Thanks to everyone for the support. This group helped me face the man I now consider my mortal enemy who used to be my one flesh yesterday. That is no easy task.
It has been about two years since the man I used to call my husband chose infidelity over his marriage. I did not know it at the time but the minute he chose to betray me he became the opponent who would not stop even to the point of seeing me destitute or even dead.
Not recognizing that immediately for what it was has cost me dearly financially, emotionally and spiritually.
Yesterday cost me probably a thousand dollars...maybe more... to get more of nowhere.
We don't have a complicated situation. It would not be difficult to divide the assets fairly with decency and dignity and not give the lawyers tens of thousands of dollars. So far he has declined to divide one single thing. Nothing. Zero.

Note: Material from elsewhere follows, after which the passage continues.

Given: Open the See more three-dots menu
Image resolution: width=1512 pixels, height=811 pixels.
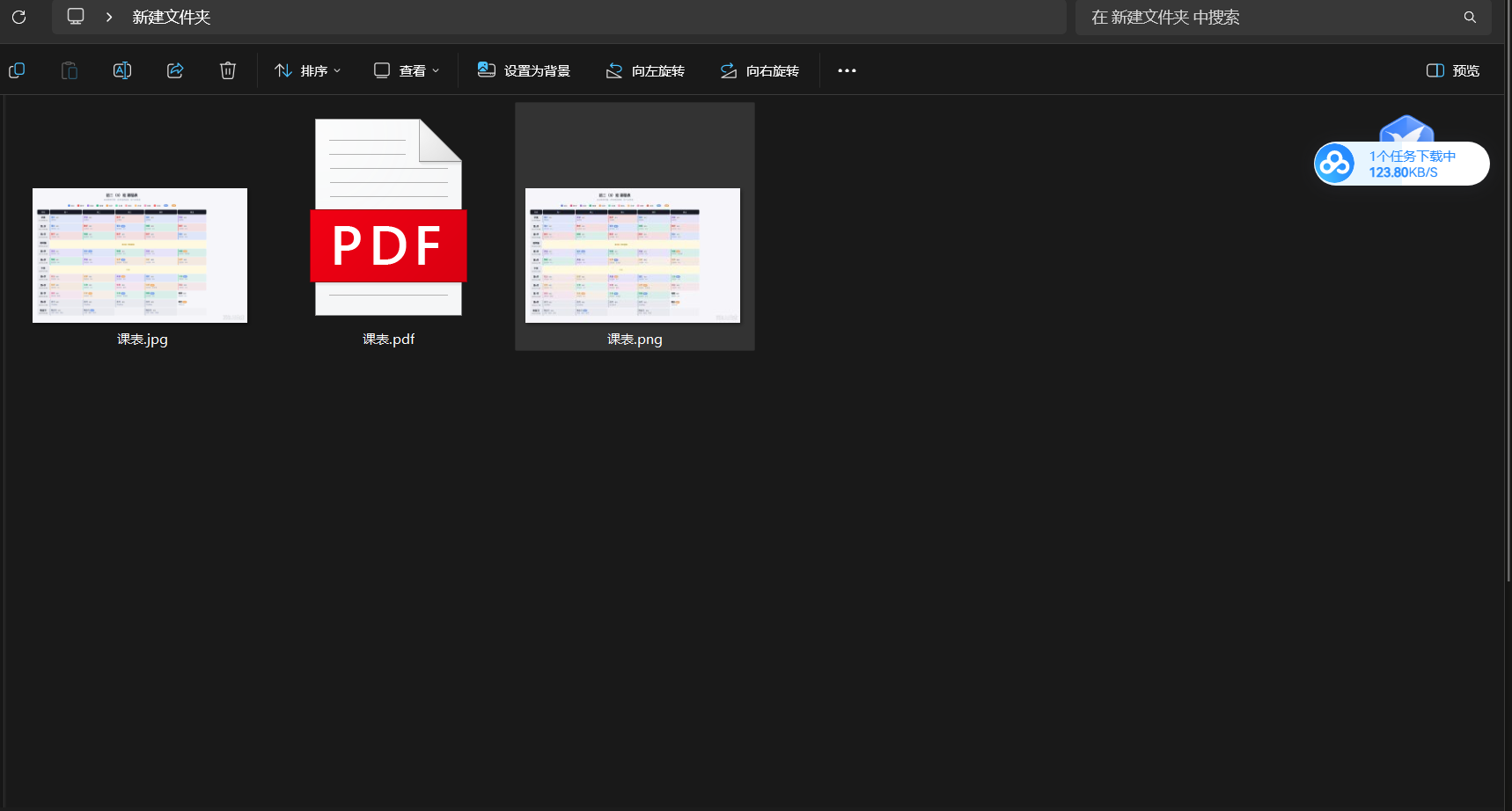Looking at the screenshot, I should (x=847, y=70).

Take when I gave him the opportunity yes. Give no.
While fair minded people might be about give and take, each thing I conceded early on believing that he was telling the truth and would divorce amicably reset the zero point.
He still wanted more than half going forward.
The lesson I will take with me and share is that my failure to immediately consider my history rewriting unrepentant in the fog WS as a serious threat to my health and life is a costly mistake I will forever regret on so many fronts not the least of which is this financial front.
Honestly I should have known better. The clues were there all along in the small things he said and did in front of me and the big things he did behind my back.